_Problem description_.
Your answer must be the records below, printed exactly.

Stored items
#####

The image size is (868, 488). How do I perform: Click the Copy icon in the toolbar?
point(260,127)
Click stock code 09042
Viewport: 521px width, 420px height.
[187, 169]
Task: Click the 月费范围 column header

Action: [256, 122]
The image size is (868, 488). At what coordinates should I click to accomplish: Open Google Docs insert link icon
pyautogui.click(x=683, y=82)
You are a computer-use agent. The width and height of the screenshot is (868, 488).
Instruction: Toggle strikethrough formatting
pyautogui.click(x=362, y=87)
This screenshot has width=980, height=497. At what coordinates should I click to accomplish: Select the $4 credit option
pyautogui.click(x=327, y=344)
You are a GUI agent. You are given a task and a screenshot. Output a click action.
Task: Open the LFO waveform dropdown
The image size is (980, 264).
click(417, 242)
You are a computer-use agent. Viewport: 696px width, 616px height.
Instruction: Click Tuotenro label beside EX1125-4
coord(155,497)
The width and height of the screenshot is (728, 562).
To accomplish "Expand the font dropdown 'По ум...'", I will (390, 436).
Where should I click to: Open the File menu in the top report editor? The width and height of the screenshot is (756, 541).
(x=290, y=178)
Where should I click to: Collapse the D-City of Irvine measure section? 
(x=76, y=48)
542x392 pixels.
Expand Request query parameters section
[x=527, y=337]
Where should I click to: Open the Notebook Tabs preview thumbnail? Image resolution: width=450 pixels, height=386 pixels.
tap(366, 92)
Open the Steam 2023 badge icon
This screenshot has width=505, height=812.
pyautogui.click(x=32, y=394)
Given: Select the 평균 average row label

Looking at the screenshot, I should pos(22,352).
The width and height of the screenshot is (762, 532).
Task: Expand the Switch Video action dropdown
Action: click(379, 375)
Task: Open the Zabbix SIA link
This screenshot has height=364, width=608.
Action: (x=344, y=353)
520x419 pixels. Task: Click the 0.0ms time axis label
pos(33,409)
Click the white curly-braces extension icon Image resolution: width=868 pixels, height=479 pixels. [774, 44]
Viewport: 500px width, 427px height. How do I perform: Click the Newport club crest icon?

#####

_Solution for this exercise_.
The image size is (868, 488). How do I perform: Click the Copy icon in the toolbar?
point(260,127)
Click stock code 09042
Viewport: 521px width, 420px height.
[187, 169]
Task: Click the 月费范围 column header

Action: [256, 122]
The image size is (868, 488). At what coordinates should I click to accomplish: Open Google Docs insert link icon
pyautogui.click(x=683, y=82)
You are a computer-use agent. The width and height of the screenshot is (868, 488).
Instruction: Toggle strikethrough formatting
pyautogui.click(x=362, y=87)
This screenshot has width=980, height=497. At what coordinates should I click to accomplish: Select the $4 credit option
pyautogui.click(x=327, y=344)
You are a GUI agent. You are given a task and a screenshot. Output a click action.
Task: Open the LFO waveform dropdown
The image size is (980, 264).
click(417, 242)
You are a computer-use agent. Viewport: 696px width, 616px height.
Instruction: Click Tuotenro label beside EX1125-4
coord(155,497)
The width and height of the screenshot is (728, 562).
To accomplish "Expand the font dropdown 'По ум...'", I will (390, 436).
Where should I click to: Open the File menu in the top report editor? The width and height of the screenshot is (756, 541).
(x=290, y=178)
Where should I click to: Collapse the D-City of Irvine measure section? 
(x=76, y=48)
542x392 pixels.
Expand Request query parameters section
[x=527, y=337]
Where should I click to: Open the Notebook Tabs preview thumbnail? Image resolution: width=450 pixels, height=386 pixels.
tap(366, 92)
Open the Steam 2023 badge icon
This screenshot has width=505, height=812.
pyautogui.click(x=32, y=394)
Given: Select the 평균 average row label

Looking at the screenshot, I should pos(22,352).
The width and height of the screenshot is (762, 532).
Task: Expand the Switch Video action dropdown
Action: click(379, 375)
Task: Open the Zabbix SIA link
This screenshot has height=364, width=608.
Action: (x=344, y=353)
520x419 pixels. Task: Click the 0.0ms time axis label
pos(33,409)
Click the white curly-braces extension icon Image resolution: width=868 pixels, height=479 pixels. [774, 44]
Viewport: 500px width, 427px height. How do I perform: Click the Newport club crest icon?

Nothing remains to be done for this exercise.